* [EXERCISE BRIEF]:
Print a faithful copy of the data below, word for word, with the pictures left out.
┌──
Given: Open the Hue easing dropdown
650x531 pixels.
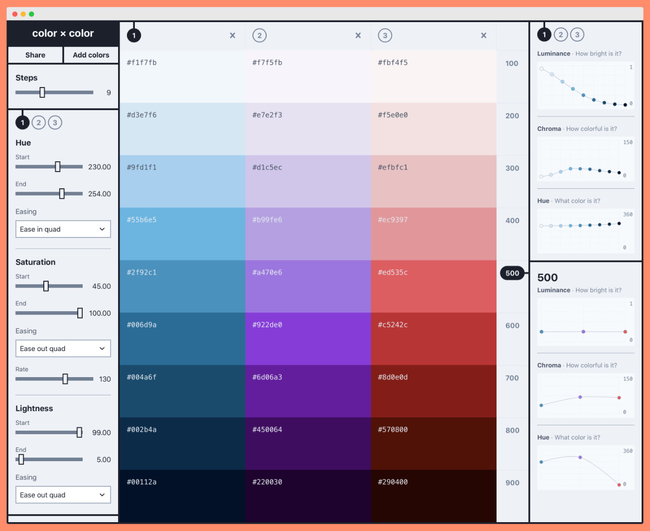Looking at the screenshot, I should coord(63,229).
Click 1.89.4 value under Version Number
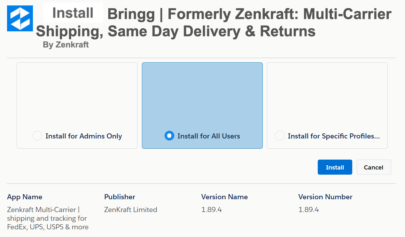The width and height of the screenshot is (405, 237). point(308,210)
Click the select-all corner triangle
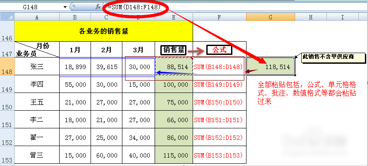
└──
* [OUTPUT FOR THIS EXERCISE]:
Given: Open the Hue easing dropdown
650x531 pixels.
Looking at the screenshot, I should coord(63,229).
Click 1.89.4 value under Version Number
The width and height of the screenshot is (405, 237). point(308,210)
Click the select-all corner triangle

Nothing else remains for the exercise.